Guy de Maupassant : Étretat. Texte publié dans Le Gaulois du 20 août 1880, sous la signature de Chaudrons du Diable.
Mis en ligne le 30 avril 2000.

Étretat

Quand, sur une plage pleine de soleil, la vague rapide roule les fins galets, un bruit charmant, sec comme le déchirement d’une toile, joyeux comme un rire et cadencé, court par toute la longueur de la rive, voltige au bord de l’écume, semble danser, s’arrête une seconde, puis recommence avec chaque retour du flot. Ce petit nom d’Étretat, nerveux et sautillant, sonore et gai, ne semble-t-il pas né de ce bruit de galets roulés par les vagues ?
La plage, dont la beauté célèbre a été si souvent illustrée par les peintres, semble un décor de féerie avec ses deux merveilleuses déchirures de falaise qu’on nomme les Portes. Elle s’étend en amphithéâtre régulier dont le Casino occupe le centre ; et le village, une poignée de maisons plantées dans tous les sens, tournant leurs faces de tous les côtés, maniérées, irrégulières et drôles, paraît jeté du ciel par la main de quelque semeur et avoir pris racine au hasard de la chute. Poussé aux bords des flots, il ferme l’extrémité d’une adorable vallée aux lointains ondoyants et dont les collines, de chaque côté, sont criblées de chalets disparaissant sous les arbres de leurs jardins.
Aux environs, de petits vallons sans nombre, des ravins sauvages pleins de bruyères et d’ajoncs s’étendent dans tous les sens ; et souvent, au détour d’un sentier, on aperçoit là-bas, dans une échancrure profonde, la vaste mer bleue, éclatante de lumière, avec une voile blanche à l’horizon.

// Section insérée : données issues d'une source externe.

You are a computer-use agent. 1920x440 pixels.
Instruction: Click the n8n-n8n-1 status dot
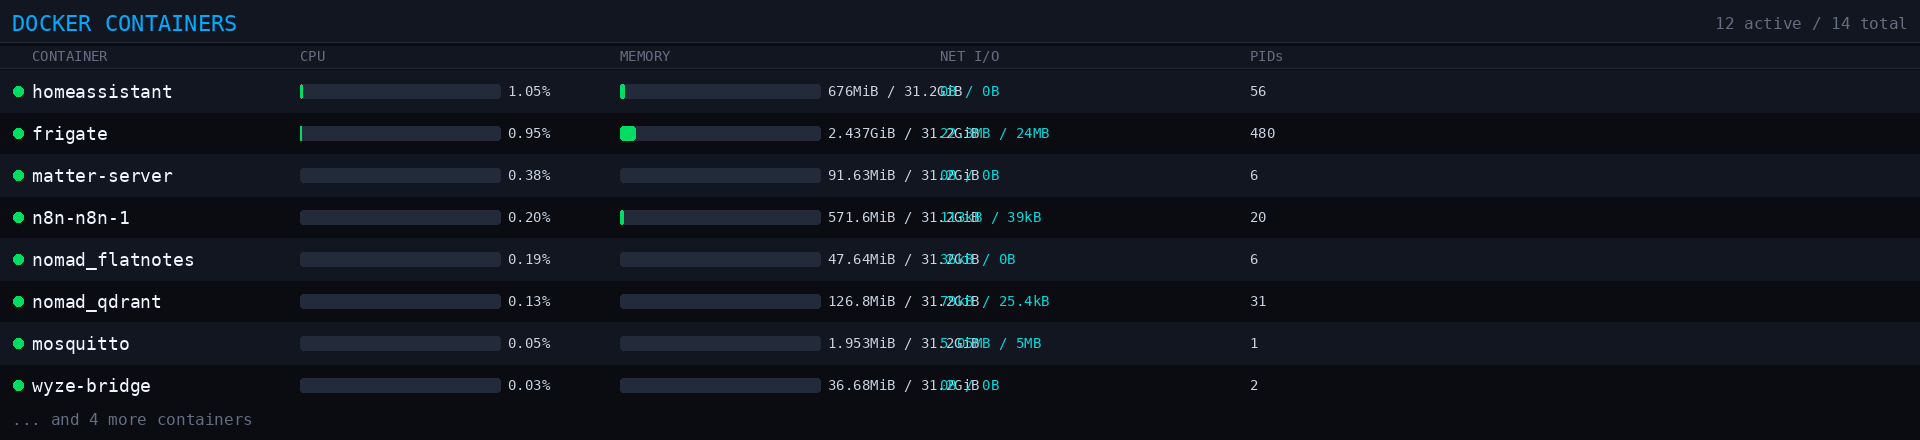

On marche dans la senteur des côtes marines, fouetté par l’air léger du large, l’esprit perdu, le corps heureux de toutes ces sensations fraîches, quand des rires vous font tourner la tête ; et des femmes élégantes, à la taille mince, au grand chapeau de paille tombant sur les yeux, semant dans la brise saine leurs parfums troublants de Parisiennes, passent, joyeuses, à vos côtés.

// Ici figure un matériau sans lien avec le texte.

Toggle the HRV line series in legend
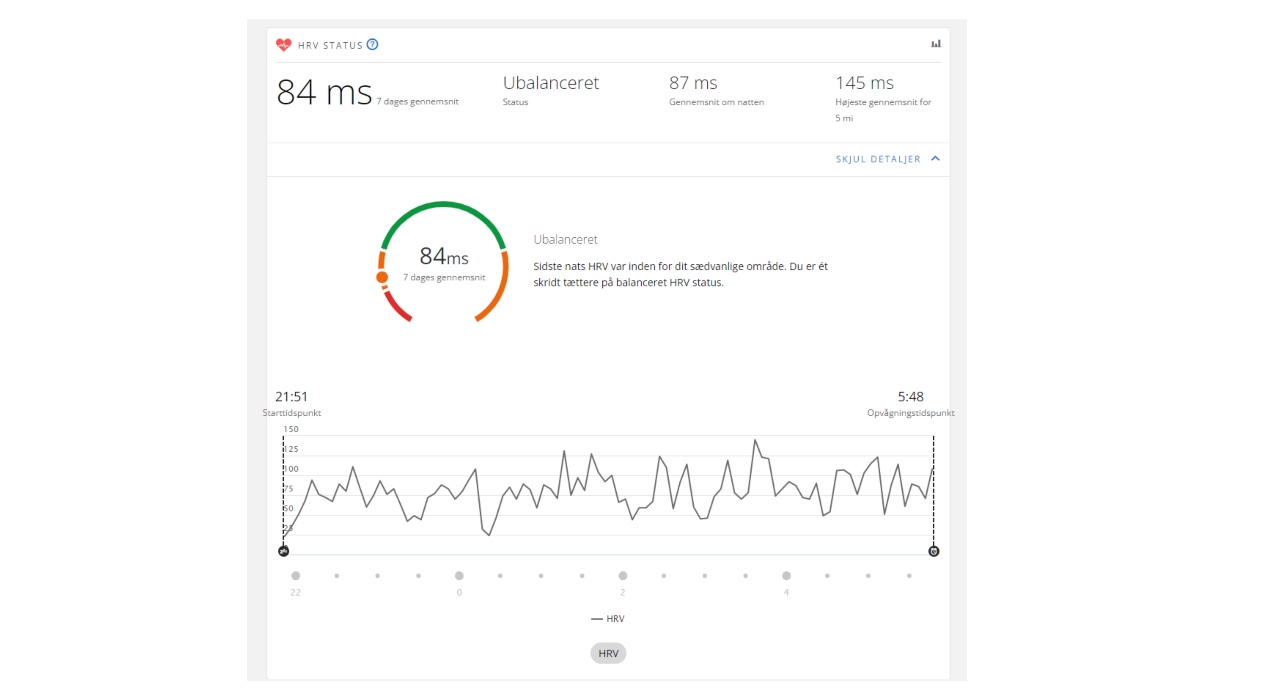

N’allez point croire toutefois, ô jeunes gens frivoles qui, poursuivant Vénus jusqu’à son flot natal, ne recherchez dans les stations balnéaires qu’aventures galantes et liaisons éphémères, qu’Étretat soit pour vous un Eldorado.

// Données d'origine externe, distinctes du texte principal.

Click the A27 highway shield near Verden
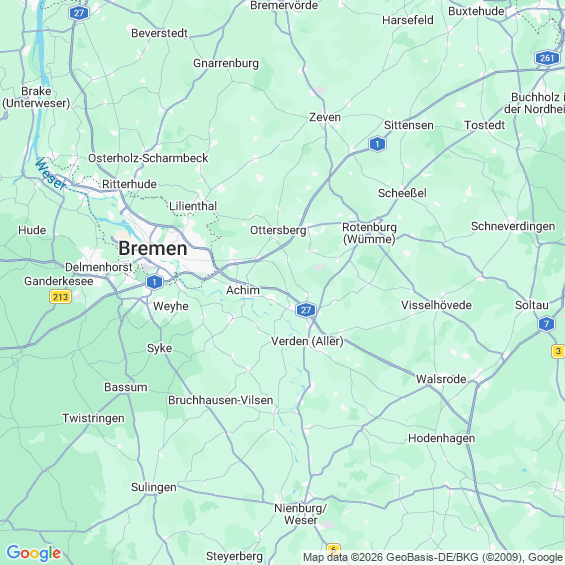 [306, 310]
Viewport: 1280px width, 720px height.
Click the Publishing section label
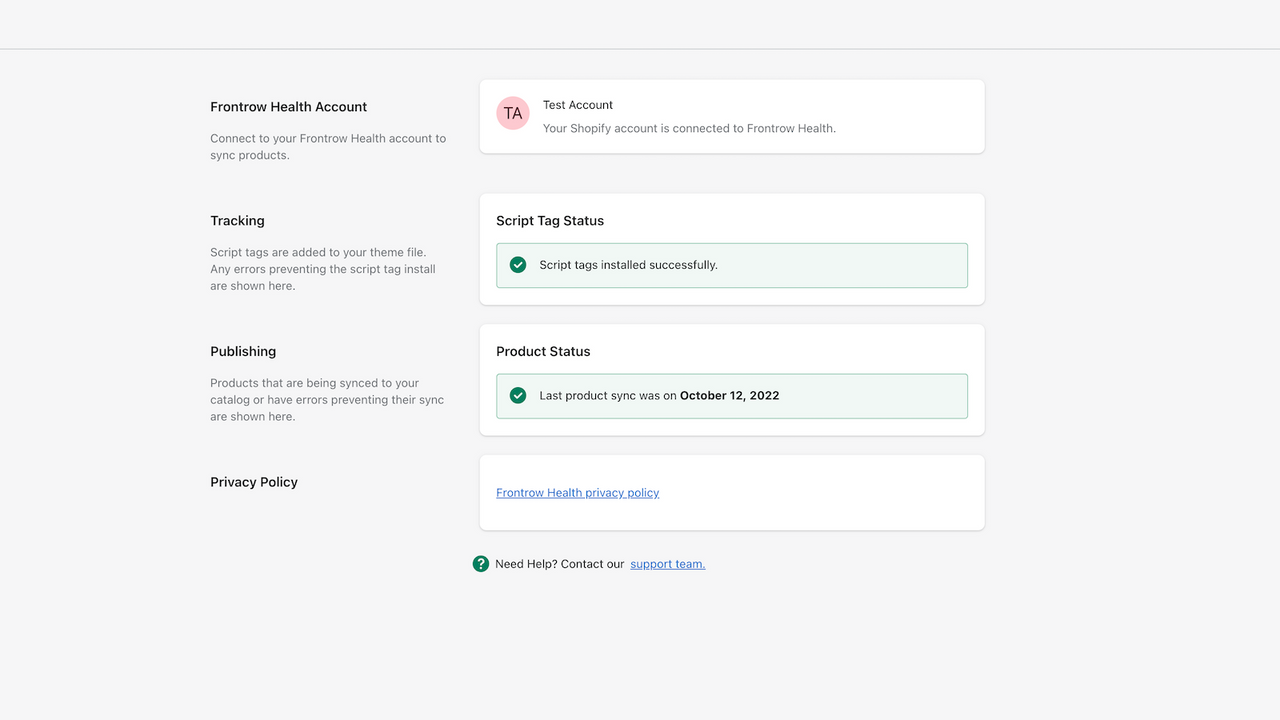click(x=243, y=351)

Sans doute l’amour tient, comme partout, une large place sur le rivage coquet d’Étretat ; et, si le docteur de Miramont, l’aimable médecin des bains, garde sur sa figure malicieuse un sourire que rien n’efface, cela tient, assure-t-on, aux confidences que lui font certaines de ses belles clientes.
Mais le scandale est à peu près inconnu sur les rivages que découvrit Alphonse Karr, et, s’il arrive qu’un lovelace havrais ou fécampois trouve, par grande fortune, le placement de ses séductions semi-rurales, le pays tout entier s’en émeut et les conversations en sont défrayées pour la saison.
Étretat est un terrain mixte où l’artiste et le bourgeois, ces ennemis séculaires, se rencontrent et s’unissent contre l’invasion de la basse gomme et du monde fractionné.
Offenbach, Faure, Lourdel, les peintres Landelle, Merle, Fuhel, Olivié, Lepoitevin, etc., etc., y possèdent de charmantes villas où leurs familles et quelquefois eux-mêmes s’installent à la première feuille nouvelle, pour ne s’en aller qu’à la première gelée.

*

La vie s’y écoule doucement, sans émotions vives et sans incidents dramatiques.
Les propriétaires descendent à la mer invariablement tous les matins (le ciel le permettant), vers dix heures.
Les hommes vont au Casino, lisent les journaux, jouent au billard ou fument sur la terrasse. Les femmes préfèrent la plage, dure, caillouteuse, mais par cela même toujours sèche et propre, et travaillent à l’abri d’une tente de toile, ou le plus souvent enfouies dans ces horribles paniers qui rappellent, en fort laid, les antiques tonneaux des ravaudeuses.
Autour des dames et à leurs pieds, les hommes que n’absorbe pas le Casino s’assoient ou se couchent sur le galet, lorsque leur âge le leur permet, et les conversations s’engagent et se poursuivent jusqu’à onze heures et demie.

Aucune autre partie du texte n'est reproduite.